O bispo de Banja Luka, dom Franjo Komarica, denunciou que as ações da comunidade internacional a favor da Bósnia-Herzegovina discriminam a população católica impedindo seu retorno. Até agora, as instituições internacionais estão premiando os injustos e castigando os desavantajados. Com suas ações, a comunidade internacional, incluindo a União Européia, a Organização para a Segurança e Cooperação na Europa e a Alta Comissão das Nações Unidas para Refugiados, impediu e continua impedindo o retorno de croatas católicos à Bósnia, 10 anos depois do tratado Dayton com o que terminou a guerra na ex-Iugoslávia, acrescentou o bispo na sede a organização Ajuda à Igreja que Sofre (AIS).

As autoridades locais também utilizam táticas de obstrução para prevenir que nossa gente retorne a sua terra natal. Enquanto que 67% dos 820 mil católicos do país foram expulsos, só 13% retornaram até o dia de hoje, afirmou o religioso. Ele fez um chamado a superar a injustiça reinante e a discriminação. Por que não somos tratados como seres humanos? Por que não desfrutamos dos direitos humanos, incluindo o direito a existir, de viver a nossa própria cultura, identidade, terra e linguagem?, questionou.

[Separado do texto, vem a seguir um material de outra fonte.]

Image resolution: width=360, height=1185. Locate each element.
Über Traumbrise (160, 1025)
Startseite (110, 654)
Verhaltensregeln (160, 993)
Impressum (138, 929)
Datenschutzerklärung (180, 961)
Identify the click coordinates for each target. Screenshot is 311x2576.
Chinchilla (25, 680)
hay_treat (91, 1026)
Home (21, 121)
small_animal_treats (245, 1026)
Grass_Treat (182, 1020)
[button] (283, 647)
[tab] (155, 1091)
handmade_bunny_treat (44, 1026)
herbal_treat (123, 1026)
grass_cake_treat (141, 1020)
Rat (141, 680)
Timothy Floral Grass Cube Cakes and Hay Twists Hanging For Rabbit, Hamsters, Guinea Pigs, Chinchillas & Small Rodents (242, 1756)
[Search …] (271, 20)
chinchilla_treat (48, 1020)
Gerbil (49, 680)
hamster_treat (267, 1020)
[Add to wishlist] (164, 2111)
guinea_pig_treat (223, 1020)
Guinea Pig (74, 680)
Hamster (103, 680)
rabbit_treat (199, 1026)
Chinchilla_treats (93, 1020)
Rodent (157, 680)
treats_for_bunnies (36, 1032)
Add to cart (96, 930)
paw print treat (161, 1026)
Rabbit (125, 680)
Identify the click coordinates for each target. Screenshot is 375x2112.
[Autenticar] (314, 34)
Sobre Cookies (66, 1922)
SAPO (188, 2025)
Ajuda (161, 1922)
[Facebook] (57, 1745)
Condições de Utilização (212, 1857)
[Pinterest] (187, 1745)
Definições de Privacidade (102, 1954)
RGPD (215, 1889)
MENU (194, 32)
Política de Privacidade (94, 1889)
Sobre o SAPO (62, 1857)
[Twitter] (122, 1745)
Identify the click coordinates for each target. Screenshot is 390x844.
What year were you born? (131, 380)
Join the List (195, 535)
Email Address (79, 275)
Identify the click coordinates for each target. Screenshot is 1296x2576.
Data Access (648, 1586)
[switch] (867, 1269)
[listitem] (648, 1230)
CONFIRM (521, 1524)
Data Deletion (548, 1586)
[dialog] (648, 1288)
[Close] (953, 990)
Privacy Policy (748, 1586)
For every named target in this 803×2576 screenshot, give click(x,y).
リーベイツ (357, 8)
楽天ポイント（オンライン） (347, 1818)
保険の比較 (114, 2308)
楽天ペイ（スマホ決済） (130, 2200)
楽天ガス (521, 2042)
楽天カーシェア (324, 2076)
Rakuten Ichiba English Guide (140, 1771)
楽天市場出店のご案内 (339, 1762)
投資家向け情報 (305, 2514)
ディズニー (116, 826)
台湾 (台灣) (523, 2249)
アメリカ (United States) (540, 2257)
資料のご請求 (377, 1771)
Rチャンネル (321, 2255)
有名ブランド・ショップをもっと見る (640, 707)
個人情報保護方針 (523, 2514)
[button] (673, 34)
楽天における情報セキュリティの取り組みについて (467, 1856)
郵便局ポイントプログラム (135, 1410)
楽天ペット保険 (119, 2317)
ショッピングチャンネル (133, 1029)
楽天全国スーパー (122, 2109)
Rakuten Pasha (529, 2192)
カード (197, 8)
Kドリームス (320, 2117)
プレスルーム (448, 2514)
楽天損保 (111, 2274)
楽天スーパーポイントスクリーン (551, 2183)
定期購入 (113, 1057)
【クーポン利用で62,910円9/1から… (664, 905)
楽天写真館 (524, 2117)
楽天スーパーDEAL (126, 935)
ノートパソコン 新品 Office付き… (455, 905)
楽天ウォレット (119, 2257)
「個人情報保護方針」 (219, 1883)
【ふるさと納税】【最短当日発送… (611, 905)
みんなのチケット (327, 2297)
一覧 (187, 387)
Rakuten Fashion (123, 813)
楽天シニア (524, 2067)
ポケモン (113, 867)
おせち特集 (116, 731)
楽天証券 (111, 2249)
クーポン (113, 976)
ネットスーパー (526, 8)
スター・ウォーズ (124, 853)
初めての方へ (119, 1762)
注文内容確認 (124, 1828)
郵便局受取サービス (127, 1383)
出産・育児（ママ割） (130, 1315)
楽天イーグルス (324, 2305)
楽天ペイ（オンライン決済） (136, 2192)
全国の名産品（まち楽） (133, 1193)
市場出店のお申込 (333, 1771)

Devemos falar contra a hipocrisia", prosseguiu. "Deixem que Milosevic e Karadzic não sejam castigados se é que querem aprovar os resultados de suas ações: o estabelecimento da República Sérvia e a Federação Croata Muçulmana na Bósnia-Herzegovina. Os representantes da comunidade internacional parecem se fazer de surdos e ter um coração de pedra. Só trabalham em meu país por seu benefício pessoal. Como Bispo, tenho que estar com minha gente. Devo compartilhar a carga dos perseguidos e discriminados, sejam eles quem forem. Espero que as instituições internacionais atuem com mais unidade, credibilidade e justiça ao implementar a lei internacional, acrescentou. O Bispo pediu ao AIS para ser porta-voz da Igreja que sofre na Bósnia-Herzegovina e questionar a credibilidade da comunidade internacional e seus representantes. Ele acrescentou: Precisamos de sua ajuda espiritual e material. Mas o que mais precisamos é todo o apoio político possível para nossa causa justa, concluiu.